> [LE TEXTE]
Dans la ville de l’enfance
J’ai lu les premières traductions de Bruno Schulz il y a vingt ans environ, quand elles ont paru. Il entre du hasard là‑dedans, si le mot a du sens, ou l’infaillibilité d’un somnambulisme. Vingt ans Schulz m’a accompagné, et le désir à moi‑même obscur de faire un livre sur lui. C’était deux nouvelles, l’une dans l’Express d’alors, (une seule immense page ) ‑ l’autre dans une anthologie de R.Caillois nommée Puissances du rêve, qu’un ami lui‑même perdu ne m’a pas rendue. (Mais, bien des années plus tard, je l’ai rachetée.)
Deux nouvelles, parmi les plus belles : La rue des Crocodiles, et les Boutiques de cannelle. Ces titres m’enchantent toujours, à l’égal d’autres que je découvris à la même époque : Un jour rêvé pour le poisson‑banane, le jardin aux sentiers qui bifurquent, les deux qui rêvèrent.

> [MATÉRIEL FOURNI]
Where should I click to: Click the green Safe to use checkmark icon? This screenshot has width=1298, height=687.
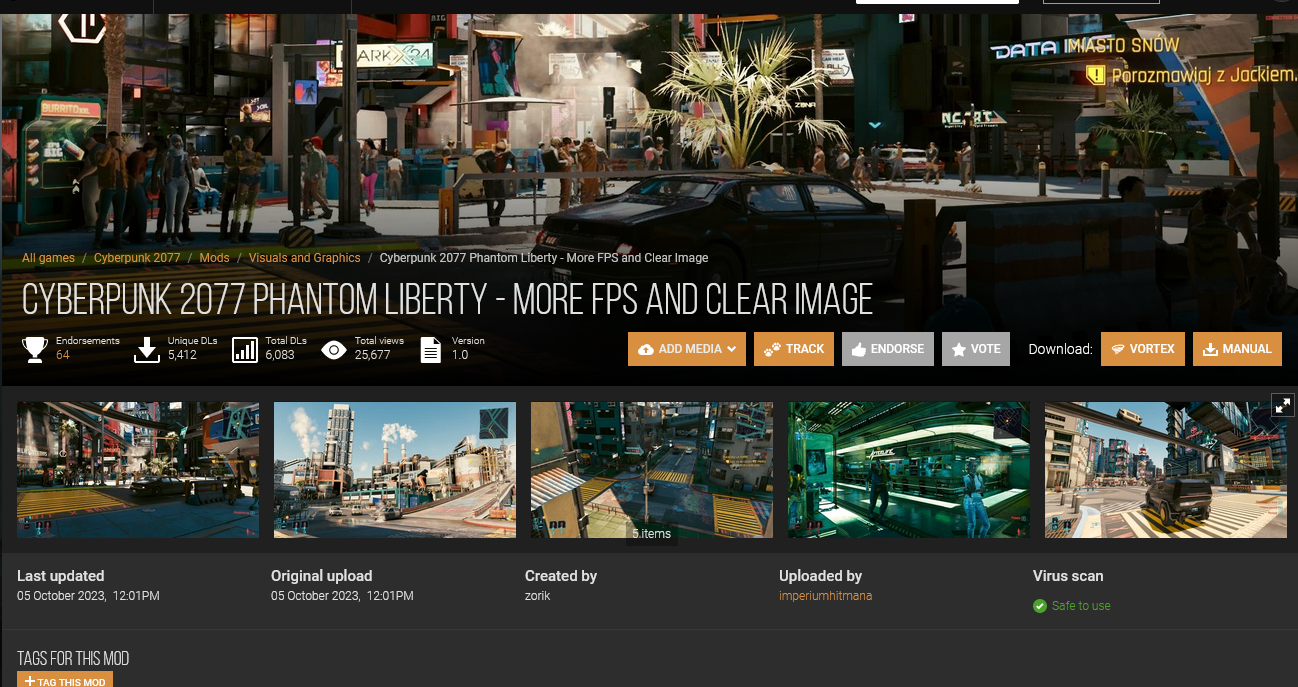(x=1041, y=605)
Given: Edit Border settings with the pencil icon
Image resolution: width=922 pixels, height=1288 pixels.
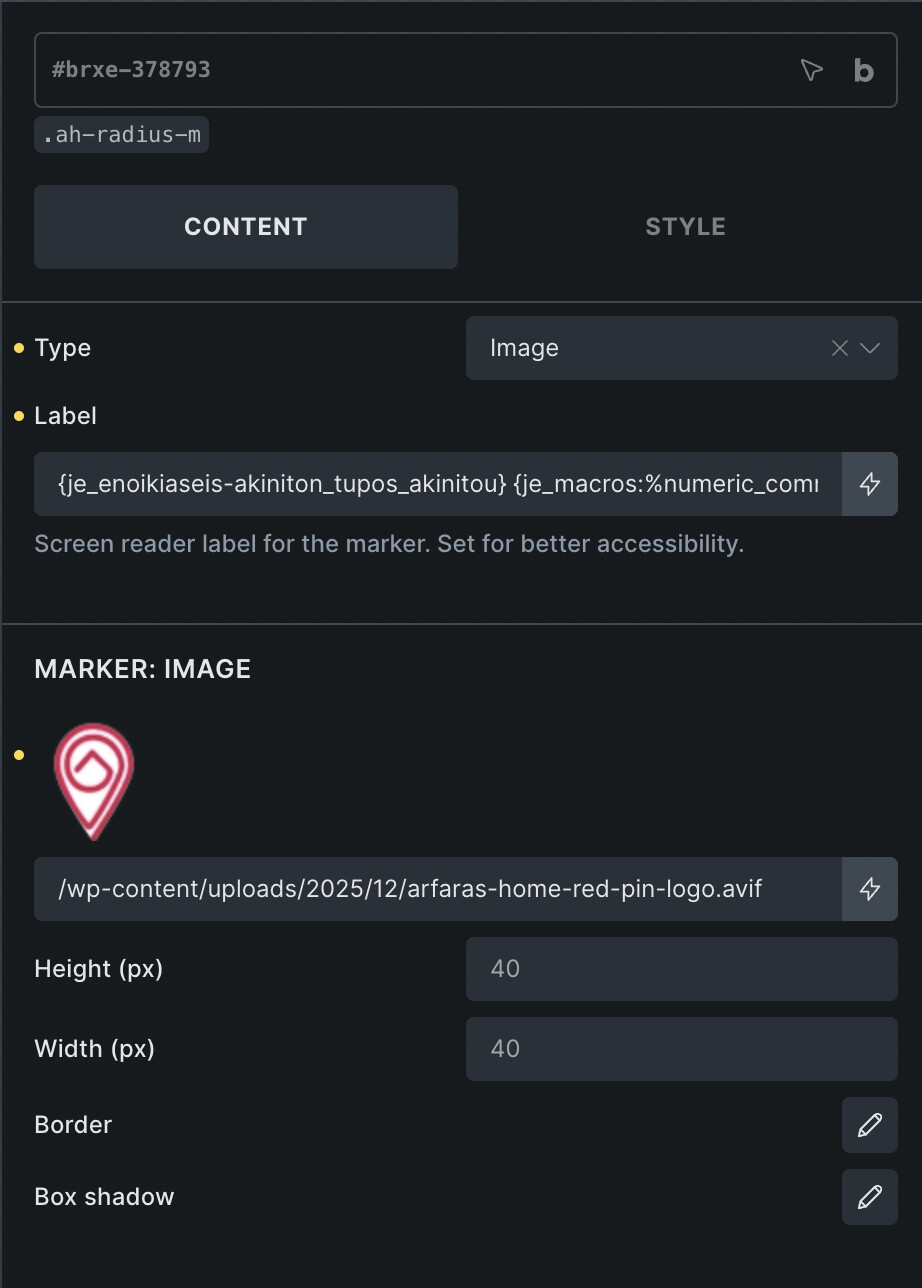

> [CONSIGNES]
1/ Dans le paragraphe du texte sur Bruno Schulz qui commence par « Deux nouvelles, parmi les plus belles », relevez tous les titres cités.
2/ Prolongez le texte sur Bruno Schulz à la suite de sa dernière phrase.
Le matériel fourni n'a aucun lien avec le texte sur Bruno Schulz.

> [RÉPONSES]
1/
- La rue des Crocodiles
- les Boutiques de cannelle
- Un jour rêvé pour le poisson‑banane
- le jardin aux sentiers qui bifurquent
- les deux qui rêvèrent

2/
Le nom de Schulz se lie ainsi pour moi à ceux de Borges et de Salinger, et à mes années de faculté : mon immaturité se cherchait dans les livres, allait (je le vois maintenant)à des maîtres eux-mêmes immatures, qui contaminaient d’irréalité le monde lui‑même, le recréant à leur image et à la mienne. Quant à Gombrowicz, je l’ai lu même plus tôt que Schulz. (Jamais je n’avais soupçonné, avant d’y aller voir, que tous deux, Gombrowicz et Schulz, aient pu se croiser, même se connaître.)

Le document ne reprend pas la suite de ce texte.